+++ DATA TO PROCESS +++

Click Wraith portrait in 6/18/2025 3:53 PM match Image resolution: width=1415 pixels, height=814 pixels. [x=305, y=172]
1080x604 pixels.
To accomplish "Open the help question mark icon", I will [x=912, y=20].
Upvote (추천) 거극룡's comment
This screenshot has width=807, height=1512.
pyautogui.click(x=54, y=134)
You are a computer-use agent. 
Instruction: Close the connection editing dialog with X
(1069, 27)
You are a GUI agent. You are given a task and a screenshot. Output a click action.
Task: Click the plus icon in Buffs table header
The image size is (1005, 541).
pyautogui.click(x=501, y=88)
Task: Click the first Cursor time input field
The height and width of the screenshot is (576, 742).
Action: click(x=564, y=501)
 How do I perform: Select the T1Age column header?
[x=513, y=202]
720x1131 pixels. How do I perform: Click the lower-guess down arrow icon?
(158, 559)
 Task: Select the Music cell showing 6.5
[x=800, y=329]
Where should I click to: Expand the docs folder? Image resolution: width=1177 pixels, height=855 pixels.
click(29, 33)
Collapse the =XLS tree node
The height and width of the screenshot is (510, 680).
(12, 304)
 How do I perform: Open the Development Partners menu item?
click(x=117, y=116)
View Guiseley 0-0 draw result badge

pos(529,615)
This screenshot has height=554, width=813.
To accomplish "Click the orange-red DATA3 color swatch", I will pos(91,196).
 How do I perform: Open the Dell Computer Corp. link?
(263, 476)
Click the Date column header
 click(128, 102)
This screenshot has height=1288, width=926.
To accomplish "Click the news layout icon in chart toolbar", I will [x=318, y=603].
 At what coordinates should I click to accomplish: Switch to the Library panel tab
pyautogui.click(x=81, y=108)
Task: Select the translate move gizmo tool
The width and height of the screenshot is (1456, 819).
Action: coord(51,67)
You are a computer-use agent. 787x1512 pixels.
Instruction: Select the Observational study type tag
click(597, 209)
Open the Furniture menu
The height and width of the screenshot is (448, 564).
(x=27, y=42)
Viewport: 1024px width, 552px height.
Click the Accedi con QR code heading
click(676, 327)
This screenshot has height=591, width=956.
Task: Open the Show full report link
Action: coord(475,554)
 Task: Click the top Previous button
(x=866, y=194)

+++

▸ **TASK BRIEF**: Every line that holds the word "will" should be copied from the records above.

▸ **ANSWER**:
To accomplish "Open the help question mark icon", I will [x=912, y=20].
To accomplish "Click the orange-red DATA3 color swatch", I will pos(91,196).
To accomplish "Click the news layout icon in chart toolbar", I will [x=318, y=603].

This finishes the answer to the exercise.